A recent failure of a basic configuration hanger bearing assembly resulting in the loss of an aircraft and minor injuries to the two-man crew was determined to have been caused by hydrogen assisted corrosion cracking. Preliminary indications are that hydrogen embrittlement, a hardness heat-treat process, may be the cause for the stress corrosion fractures.
The Army changed the manufacturing process in 1993 and hanger bearing assemblies produced after that change do not have the potential for stress corrosion fractures.
The inspection of all 743 AH-64 aircraft will determine if the specific series of hanger bearing assemblies are installed, and if they are, they will be replaced. Unaffected aircraft will be returned to flight status immediately.

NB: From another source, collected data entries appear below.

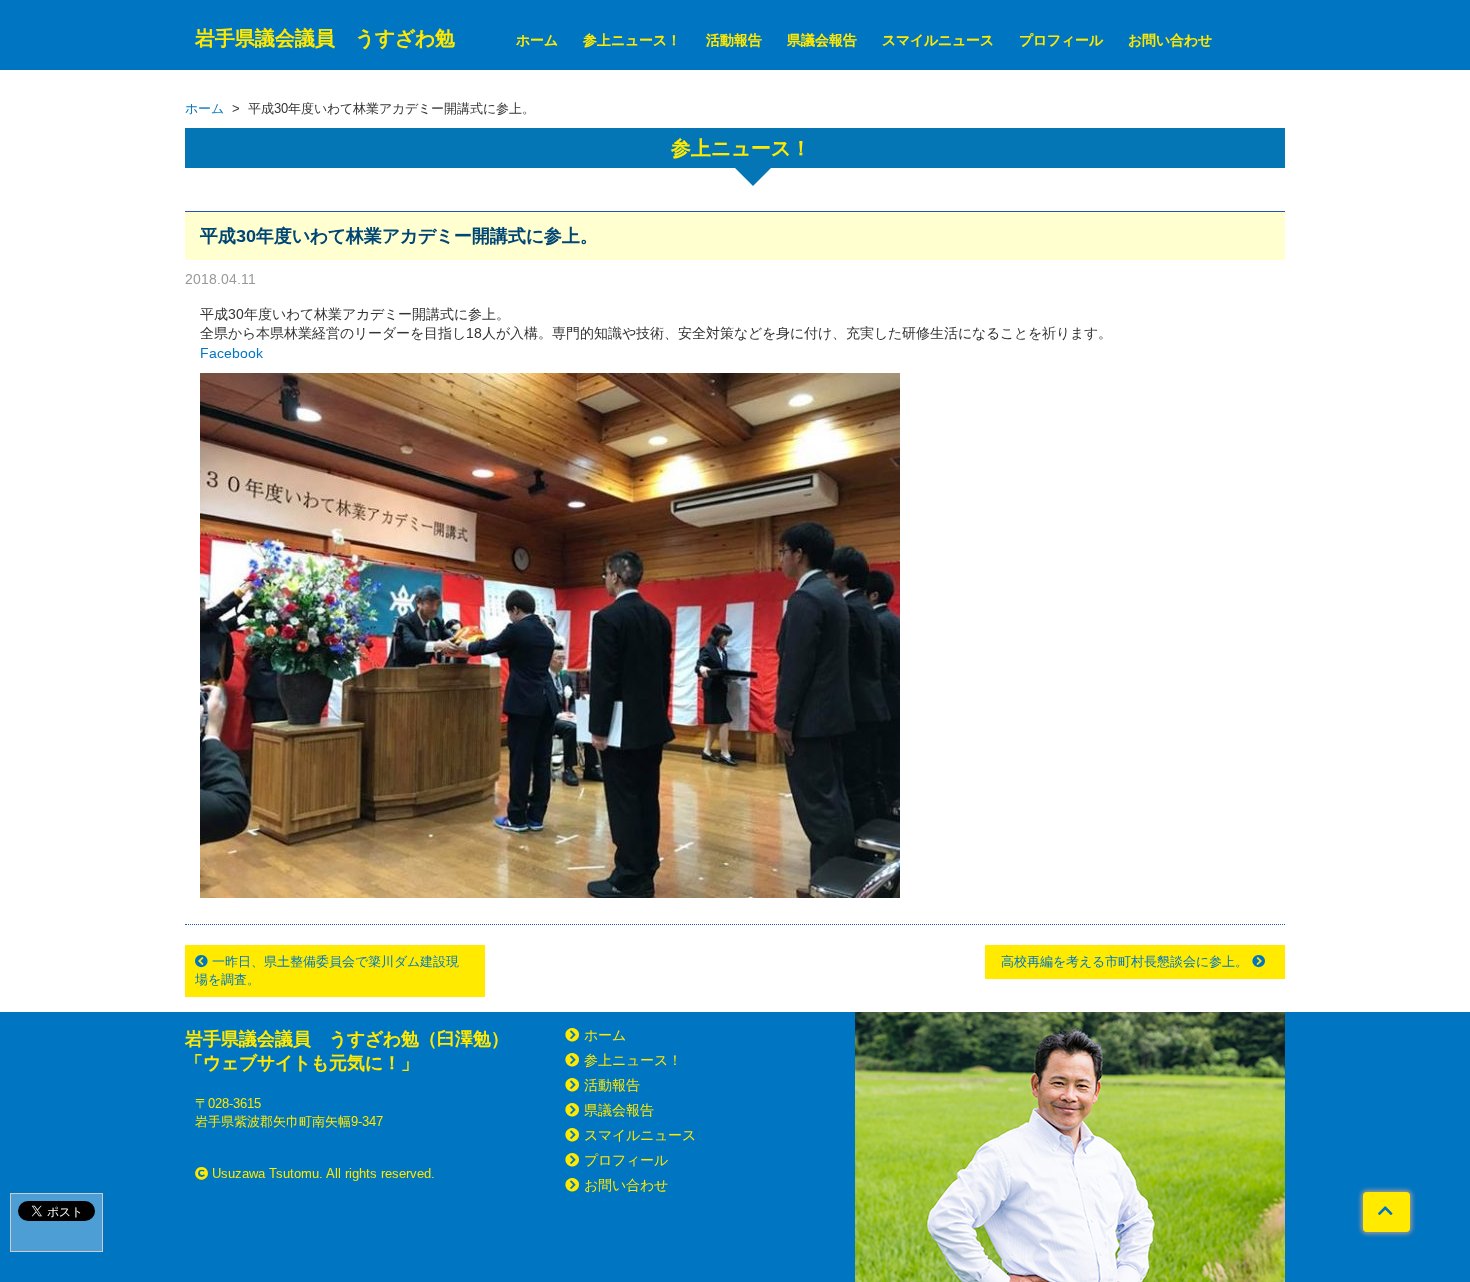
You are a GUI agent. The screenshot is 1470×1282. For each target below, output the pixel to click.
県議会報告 (822, 40)
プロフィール (1061, 40)
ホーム (537, 40)
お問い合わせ (1170, 40)
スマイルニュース (938, 40)
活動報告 (734, 40)
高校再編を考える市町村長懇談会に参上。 (1126, 961)
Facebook (231, 353)
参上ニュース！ (632, 40)
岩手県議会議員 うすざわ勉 (325, 38)
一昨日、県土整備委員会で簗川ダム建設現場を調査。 (327, 970)
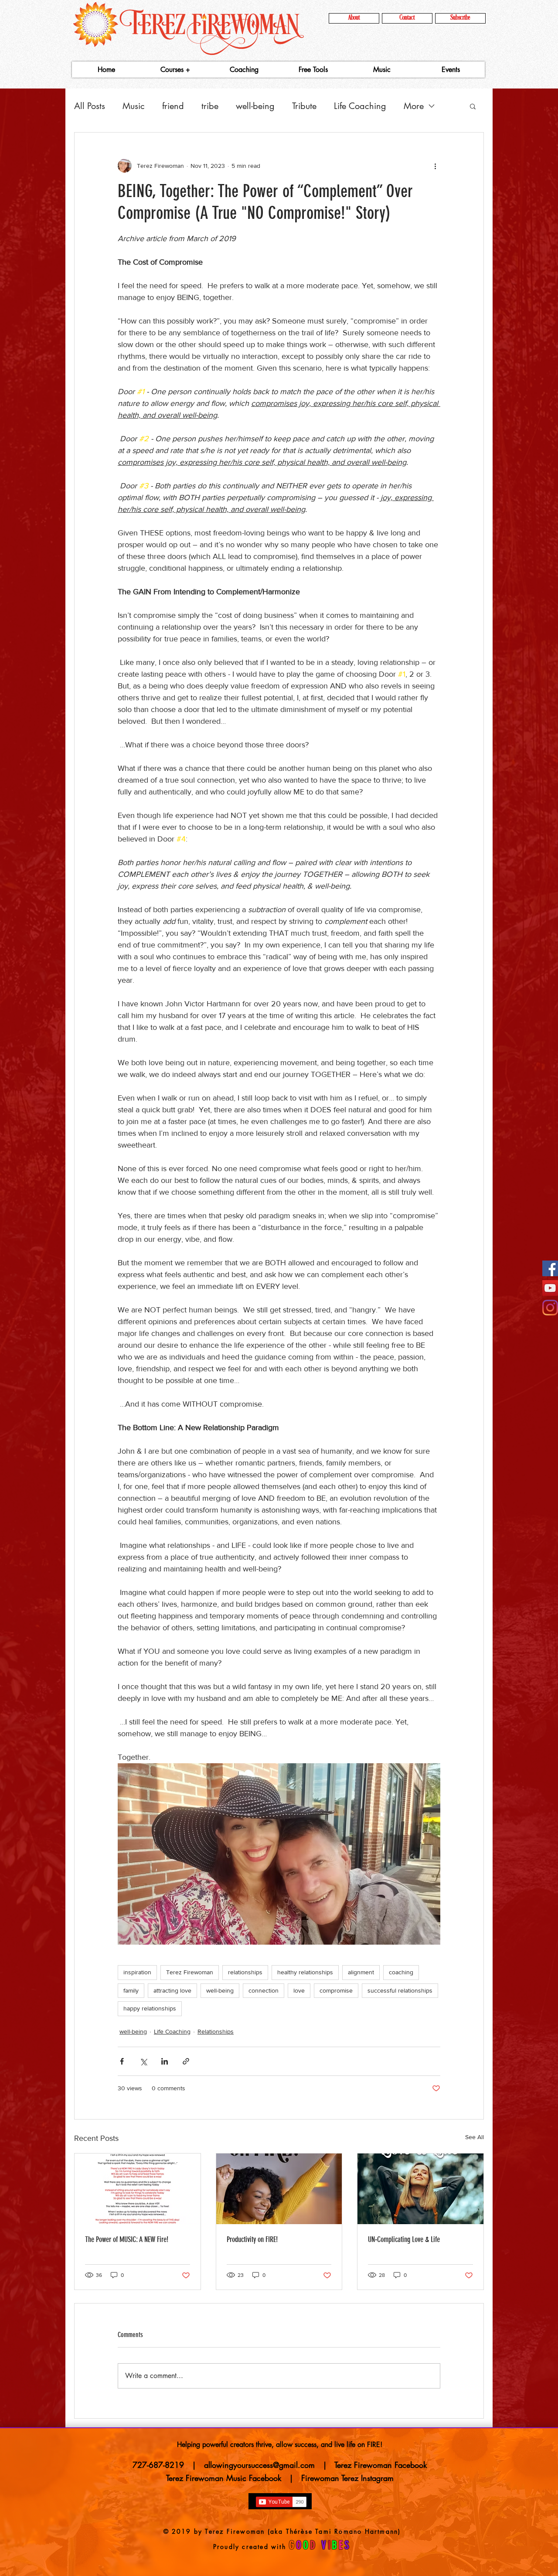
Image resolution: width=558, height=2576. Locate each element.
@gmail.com (294, 2465)
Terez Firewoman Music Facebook (226, 2478)
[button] (473, 105)
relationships (245, 1972)
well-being (255, 106)
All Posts (89, 106)
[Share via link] (186, 2061)
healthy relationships (305, 1972)
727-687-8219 (158, 2465)
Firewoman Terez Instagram (347, 2478)
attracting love (172, 1990)
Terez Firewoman (189, 1972)
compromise (336, 1990)
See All (474, 2136)
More (414, 106)
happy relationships (149, 2008)
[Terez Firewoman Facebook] (550, 1268)
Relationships (215, 2031)
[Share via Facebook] (122, 2061)
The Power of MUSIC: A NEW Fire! (126, 2239)
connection (263, 1990)
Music (133, 106)
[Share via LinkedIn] (164, 2061)
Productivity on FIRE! (252, 2239)
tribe (209, 106)
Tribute (304, 106)
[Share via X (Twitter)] (143, 2061)
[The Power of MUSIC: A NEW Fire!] (138, 2188)
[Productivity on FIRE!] (279, 2188)
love (299, 1990)
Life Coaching (360, 106)
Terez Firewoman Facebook (380, 2465)
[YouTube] (550, 1288)
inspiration (137, 1972)
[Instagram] (550, 1307)
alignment (361, 1972)
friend (173, 106)
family (131, 1990)
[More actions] (435, 165)
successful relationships (399, 1990)
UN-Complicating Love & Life (404, 2239)
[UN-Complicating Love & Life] (420, 2188)
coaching (401, 1972)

This inspection, which takes about an hour, is to take place as soon as practical but prior to the aircraft's next flight and no later than one week from notification.
The Army stated it anticipates no problems with readiness because of the inspections. While some aircraft will be grounded for hanger bearing assembly replacement, other training and maintenance activities will continue and the Army will work to get its priority, first-to-fight units returned to flight.
The Army is working with the hanger bearing assembly contractor, Boeing, to ensure that adequate replacement assemblies are manufactured and supplied to the fleet. It is an Army-Industry team effort to return to flight operations as quickly as possible.